James Madison
"If Tyranny and Oppression come to this land, it will be in the guise of fighting a foreign enemy."
iStockphoto/Thinkstock(WASHINGTON) — Some Senate candidates are walking fine lines on immigration policy after Friday’s announcement by the Department of Homeland Security, which has highlighted near-rifts between those candidates and their parties.
In Massachusetts, Republican Sen. Scott Brown criticized Obama and the DREAM Act while expressing openness to the legislation’s most basic policy tenet. Brown is engaged in a competitive reelection battle against Democratic challenger Elizabeth Warren.
“I opposed this policy in legislative form, and I oppose it today as an executive order,” Brown said, in a statement e-mailed in response to media requests. “While I’d be open to allowing young people who have chosen military service to obtain citizenship in recognition of the extraordinary sacrifice involved, I’m afraid that the administration’s policy is too broad and would set off a new wave of illegal immigration, making the problem worse, not better. … Rather than sidestepping Congress on this major policy shift, the president should work with us toward a bipartisan, long-term solution.”
Warren, meanwhile, offered unabashed support for the DHS move, which will halt deportations of young illegal immigrants.

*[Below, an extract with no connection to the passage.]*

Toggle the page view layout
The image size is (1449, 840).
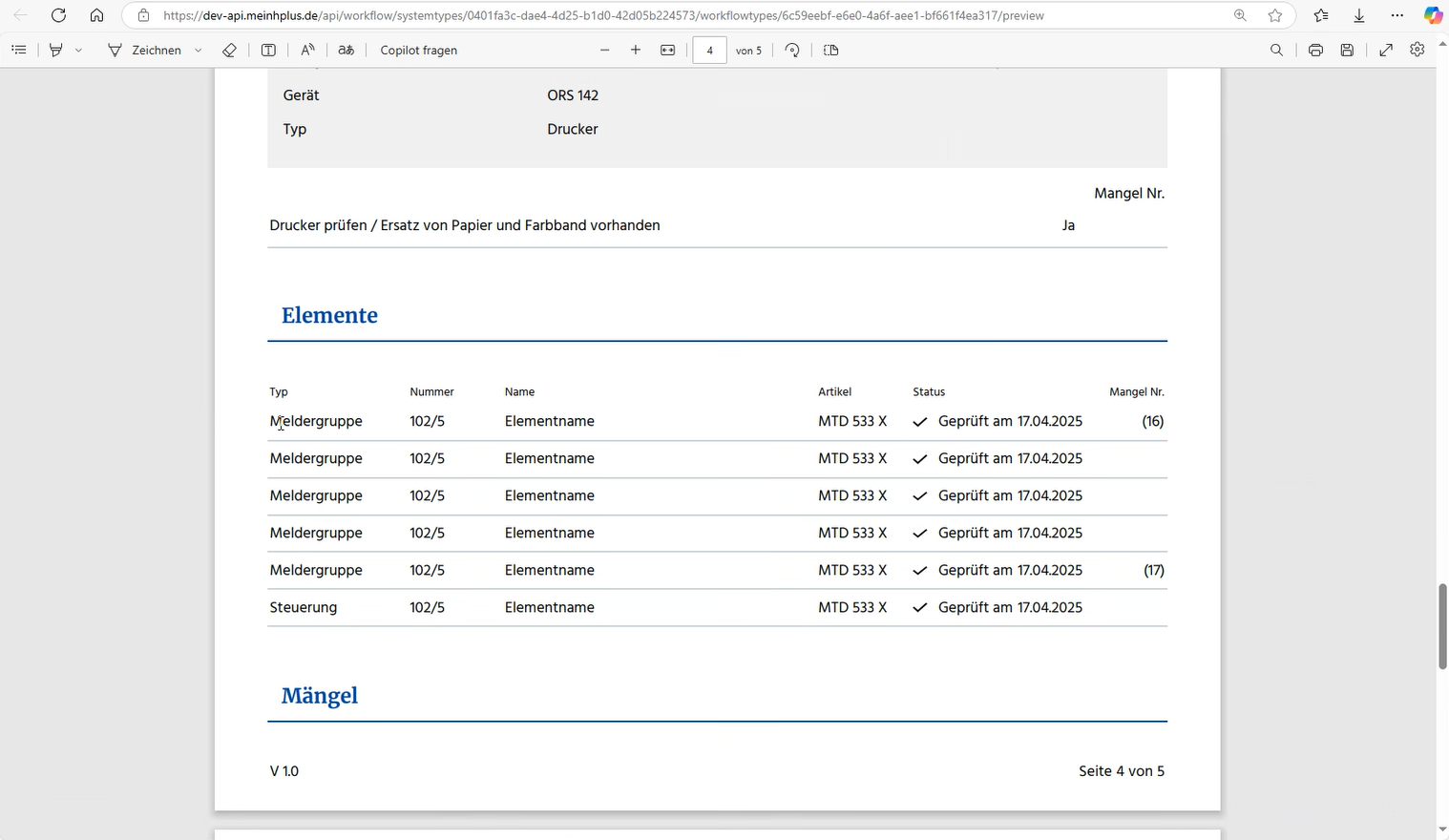(830, 50)
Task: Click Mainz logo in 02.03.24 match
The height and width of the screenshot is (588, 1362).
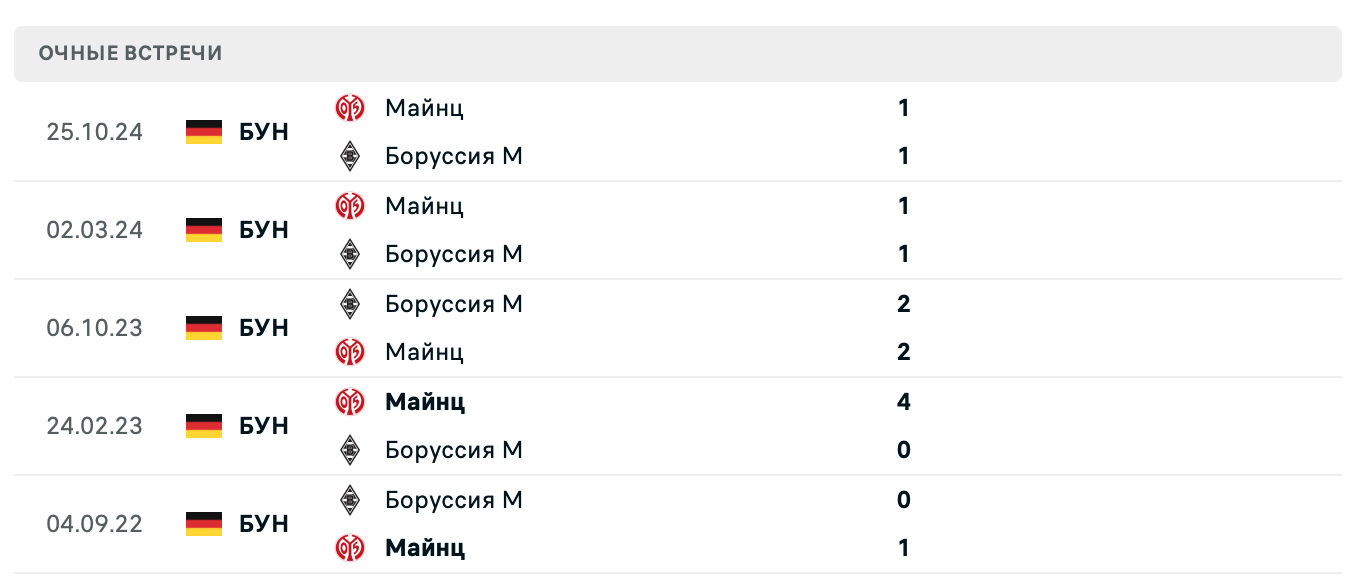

In Nevada, Republican Sen. Dean Heller criticized Obama while offering the same critique Florida Sen. Marco Rubio lodged — that the DHS decision is not a long-term solution. “However, the president has had three years to work with Congress to reform the immigration system and help undocumented children. Unilateral action by the administration will not provide a long-term solution to this very serious issue,” Heller said. “Democrats and Republicans need to come together to solve this problem.”
In Nevada, 15 percent of 2008 voters were Hispanic, according to exit polls. They backed Barack Obama over John McCain 76 percent to 22 percent.
Like Warren, Heller’s opponent Shelly Berkley backed the new policy and called for passage of the DREAM Act, which would grant young illegals a pathway to citizenship if they join the military or complete some college education.
New Mexico Republican Heather Wilson, similarly sympathetic toward young illegal immigrants, offered hopeful remarks for Sen. Rubio’s DREAM-Act-like proposal, which does not include citizenship provisions.